As I (mis?)understand you, if the Siren class attribute was an hypothetically an XML attribute, you would be saying that the all of the interpretation of the raw attribute string would be delegated to the protocol consumers, since that is what the affordance of the encoding gives you.

The SVG spec you reference is unfortunately less clear. However a quick glance shows "set of class names" which may imply duplicates are removed and possibly, if less likely, that order is unimportant. With a quick search, the string "sequence of" is used 21 times in that SVG doc, so it is far from imposssible they are making the distinction, but not conclusive. Looking at the current SVG2 draft to see if it is any clearer, they are deprecating the SVG class attribute in favour of the one on the more general Element, and make specific reference to the WHATWG HTML spec's definition of "set of space-separated tokens".

I think you are misunderstanding the level of semantic clarification I'm trying to ask about.

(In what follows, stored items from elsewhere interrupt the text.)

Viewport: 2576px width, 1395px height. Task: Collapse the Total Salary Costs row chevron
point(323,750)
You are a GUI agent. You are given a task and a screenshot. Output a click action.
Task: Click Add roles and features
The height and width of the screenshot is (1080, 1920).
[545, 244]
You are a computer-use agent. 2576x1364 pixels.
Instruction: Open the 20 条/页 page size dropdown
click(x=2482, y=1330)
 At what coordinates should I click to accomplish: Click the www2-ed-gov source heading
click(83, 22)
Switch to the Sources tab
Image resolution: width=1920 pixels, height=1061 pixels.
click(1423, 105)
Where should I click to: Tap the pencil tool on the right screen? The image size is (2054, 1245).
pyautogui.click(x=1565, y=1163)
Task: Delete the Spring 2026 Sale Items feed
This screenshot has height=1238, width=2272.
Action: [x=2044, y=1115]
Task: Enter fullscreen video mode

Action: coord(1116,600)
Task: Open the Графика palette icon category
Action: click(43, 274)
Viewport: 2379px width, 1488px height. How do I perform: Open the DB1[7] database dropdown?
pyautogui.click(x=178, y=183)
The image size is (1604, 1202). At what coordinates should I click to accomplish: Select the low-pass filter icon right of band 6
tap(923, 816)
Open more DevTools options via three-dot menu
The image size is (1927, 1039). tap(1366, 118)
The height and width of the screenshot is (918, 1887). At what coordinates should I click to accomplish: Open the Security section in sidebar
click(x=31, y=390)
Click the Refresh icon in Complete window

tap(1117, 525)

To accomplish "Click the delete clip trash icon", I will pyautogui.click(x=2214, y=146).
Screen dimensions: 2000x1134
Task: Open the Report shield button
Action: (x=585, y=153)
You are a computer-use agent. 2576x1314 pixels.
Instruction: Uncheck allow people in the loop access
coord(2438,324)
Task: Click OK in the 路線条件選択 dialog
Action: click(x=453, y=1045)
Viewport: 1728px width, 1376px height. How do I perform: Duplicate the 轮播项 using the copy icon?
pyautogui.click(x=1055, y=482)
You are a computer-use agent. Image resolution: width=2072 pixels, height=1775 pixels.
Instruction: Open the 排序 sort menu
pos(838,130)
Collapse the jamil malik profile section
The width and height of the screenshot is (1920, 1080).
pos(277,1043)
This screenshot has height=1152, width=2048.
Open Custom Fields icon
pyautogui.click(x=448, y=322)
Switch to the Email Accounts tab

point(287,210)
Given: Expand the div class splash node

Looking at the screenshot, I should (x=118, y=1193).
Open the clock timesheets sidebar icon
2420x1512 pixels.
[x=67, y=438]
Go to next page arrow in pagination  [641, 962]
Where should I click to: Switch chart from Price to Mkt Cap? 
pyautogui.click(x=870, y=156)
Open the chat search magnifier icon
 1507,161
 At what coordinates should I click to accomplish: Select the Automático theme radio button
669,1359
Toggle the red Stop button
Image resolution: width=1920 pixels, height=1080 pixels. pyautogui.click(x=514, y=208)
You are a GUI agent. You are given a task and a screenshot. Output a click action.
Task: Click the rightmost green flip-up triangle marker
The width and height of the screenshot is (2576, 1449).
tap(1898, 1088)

I am thinking about a low-ish level data model, suitable for mapping into and out of other encodings (without just pointlessly writing JSON in the other encoding) and for non-specialized tools for processing and generating Siren. I asked about class because it (incorrectly?) seemed like a simple place to start. I could have asked about class element duplication. I could have asked about ordering in the fields attribute. (For compatibiity with older HTML forms processing, it is probably useful to assume sequence matters there as it far too often does in real systems, under the terms of Postel's Law.) And, as I started this thread with, entities, links and actions are also where I am asking if the sequence is incidental to their representation, or core?